We have discovered that a lot of what we wanted to implement into our daily life was just not possible while raising a family. It certainly isn't easy to redefine our relationship after many, many years together.  So we kind of took a break from D/s. It wasn't a mutual decision, he just stopped, which left me feeling very confused. I still remained submissive in my actions but I no longer felt it in my heart. We went back to just being our normal, vanilla selves with some hot and satisfying sex thrown in for good measure.

The loss of our dynamic was hard for me to deal with. Of course, I was still getting spanked from time to time, but vanilla had crept into our life in a big way. I  still wanted more from him but as time has gone on, I've done a lot of thinking.

Maybe I pushed him too hard too fast. He told me that he started to feel as though I didn't like him for who he was and tried too hard change him instead of accepting him as he is.

Nothing could be further from the truth. I love him completely and unconditionally. I have for nearly my entire life. Clyde is a great husband and he never leaves any doubt in my mind about what he feels for me. He may not always say the words I want to hear but its always there, in his actions. He takes very good care of our family and I'm a lucky woman to have such a good man.

When we started spanking 2 years ago, it came really easily for us and we both found something that fulfilled a need within ourselves. My submission went hand in hand with becoming a spanked wife. It felt very natural for me but I felt I had to put in a lot of effort to bring out his dominant side when I should have let him find it on his own.

I had an idea in my head about what a dominant should be like and I tried to make him into that. Looking back now, I may not have always done that in a positive way.  I wanted him to lead and I wanted him to be in control but I never truly let him have the reins.

I see now how that must have been very confusing for him. I had spent years trying to defy his control and possession. I had been told all my life how unhealthy it was in a relationship. I felt it made me look weak to allow him so much power.When I discovered ttwd and read real life stories here in the land of blogs, I was instantly inspired and those walls came down.   After doing a lot of research into D/s, I felt he was a natural Dom and would take to it easily.  

Of course, some aspects he did but others he struggled with. I didn't allow him time to really find his footing naturally. We talked a lot in the beginning about what we (I) wanted from this. Bless him, he was along for the ride.

Somewhere along the way we became comfortable in ttwd but I still wanted more. Instead of savoring what we had accomplished together, I pushed. We had fallen in love with each other in a whole new way. The spark was back, the passion is back and we communicate better than we ever have before. So,why did I have to push?

Well I guess it all comes back to the image I had in my head. That, along with comparing our relations to those I read about was detrimental to our dynamic.

So after taking a step back and reexamining ttwd, we have come to the conclusion that it has become a very important part of us. He misses it just as much as I do. He likes how cherished my submission has made him feel and he certainly doesn't want to loose that and neither do I. We are too invested in this way of life for us to go back to where we were. It has been very eye opening for both of us. I'm even to the point now that I'm very grateful that he pulled back because it allowed me to see the error of my ways.

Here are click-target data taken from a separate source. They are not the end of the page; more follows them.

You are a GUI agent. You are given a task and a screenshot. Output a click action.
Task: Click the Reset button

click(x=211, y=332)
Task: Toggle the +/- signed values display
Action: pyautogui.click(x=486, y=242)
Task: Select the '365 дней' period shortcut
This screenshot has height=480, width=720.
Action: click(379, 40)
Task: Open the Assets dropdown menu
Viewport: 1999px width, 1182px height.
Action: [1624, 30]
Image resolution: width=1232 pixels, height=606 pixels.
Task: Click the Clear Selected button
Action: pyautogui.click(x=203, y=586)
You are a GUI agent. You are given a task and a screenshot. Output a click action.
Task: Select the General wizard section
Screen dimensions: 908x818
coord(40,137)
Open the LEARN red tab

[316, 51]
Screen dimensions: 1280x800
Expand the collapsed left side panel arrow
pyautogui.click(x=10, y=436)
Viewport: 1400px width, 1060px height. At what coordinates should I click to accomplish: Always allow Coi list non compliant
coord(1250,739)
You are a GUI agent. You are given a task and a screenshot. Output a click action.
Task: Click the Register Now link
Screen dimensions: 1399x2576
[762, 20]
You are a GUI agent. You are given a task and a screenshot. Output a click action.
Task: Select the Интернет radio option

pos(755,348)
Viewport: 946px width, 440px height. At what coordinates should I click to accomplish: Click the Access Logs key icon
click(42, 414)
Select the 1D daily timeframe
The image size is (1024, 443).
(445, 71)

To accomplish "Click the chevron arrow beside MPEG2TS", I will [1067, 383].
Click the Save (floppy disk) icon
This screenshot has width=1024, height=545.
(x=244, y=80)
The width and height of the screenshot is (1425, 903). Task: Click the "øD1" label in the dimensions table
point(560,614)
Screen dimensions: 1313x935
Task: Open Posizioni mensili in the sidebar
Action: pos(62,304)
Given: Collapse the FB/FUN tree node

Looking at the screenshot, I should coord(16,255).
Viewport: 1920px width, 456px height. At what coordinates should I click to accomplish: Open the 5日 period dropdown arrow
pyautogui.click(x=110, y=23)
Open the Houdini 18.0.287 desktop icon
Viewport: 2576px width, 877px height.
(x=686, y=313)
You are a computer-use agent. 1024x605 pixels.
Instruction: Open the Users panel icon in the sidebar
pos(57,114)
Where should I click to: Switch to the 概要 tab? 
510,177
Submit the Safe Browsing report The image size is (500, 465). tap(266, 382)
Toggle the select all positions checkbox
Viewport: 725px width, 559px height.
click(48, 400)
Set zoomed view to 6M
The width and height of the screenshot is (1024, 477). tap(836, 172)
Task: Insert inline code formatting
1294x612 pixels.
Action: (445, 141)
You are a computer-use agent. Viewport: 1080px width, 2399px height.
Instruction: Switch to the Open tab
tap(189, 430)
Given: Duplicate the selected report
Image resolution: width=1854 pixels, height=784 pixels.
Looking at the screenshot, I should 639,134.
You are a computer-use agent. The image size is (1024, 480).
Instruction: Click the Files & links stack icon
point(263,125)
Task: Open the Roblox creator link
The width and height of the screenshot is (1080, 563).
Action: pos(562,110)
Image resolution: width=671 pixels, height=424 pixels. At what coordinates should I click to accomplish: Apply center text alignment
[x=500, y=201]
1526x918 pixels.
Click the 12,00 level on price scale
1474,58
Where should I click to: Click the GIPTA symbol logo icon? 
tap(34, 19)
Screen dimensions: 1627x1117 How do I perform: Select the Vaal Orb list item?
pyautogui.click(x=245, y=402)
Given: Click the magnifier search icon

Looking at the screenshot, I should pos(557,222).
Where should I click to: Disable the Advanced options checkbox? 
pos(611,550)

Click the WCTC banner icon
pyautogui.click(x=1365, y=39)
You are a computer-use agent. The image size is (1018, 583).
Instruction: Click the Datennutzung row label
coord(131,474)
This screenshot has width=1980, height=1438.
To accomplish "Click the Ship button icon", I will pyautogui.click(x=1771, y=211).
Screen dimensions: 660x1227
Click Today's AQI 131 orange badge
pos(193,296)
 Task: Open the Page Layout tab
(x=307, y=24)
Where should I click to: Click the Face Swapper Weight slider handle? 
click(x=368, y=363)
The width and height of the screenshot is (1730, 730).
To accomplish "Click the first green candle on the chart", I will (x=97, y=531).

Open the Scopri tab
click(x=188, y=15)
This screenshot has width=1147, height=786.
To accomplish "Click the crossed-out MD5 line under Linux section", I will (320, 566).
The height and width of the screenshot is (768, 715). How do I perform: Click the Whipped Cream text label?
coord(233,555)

I have let go of the Dom in my head and learned to just be more in the moment and content with what we have. I realize he can't lead if I'm telling him which way to go.

Very slowly D/s is creeping back into our lives. We are taking baby steps to assure  that we are both getting what we need from this thing we do.

It feels like a new beginning, a second chance, and that is very exciting. My Mater has begun to reemerge and I have vowed not to force our path but allow him to steer us around the roadblock and take us in the direction we need to go.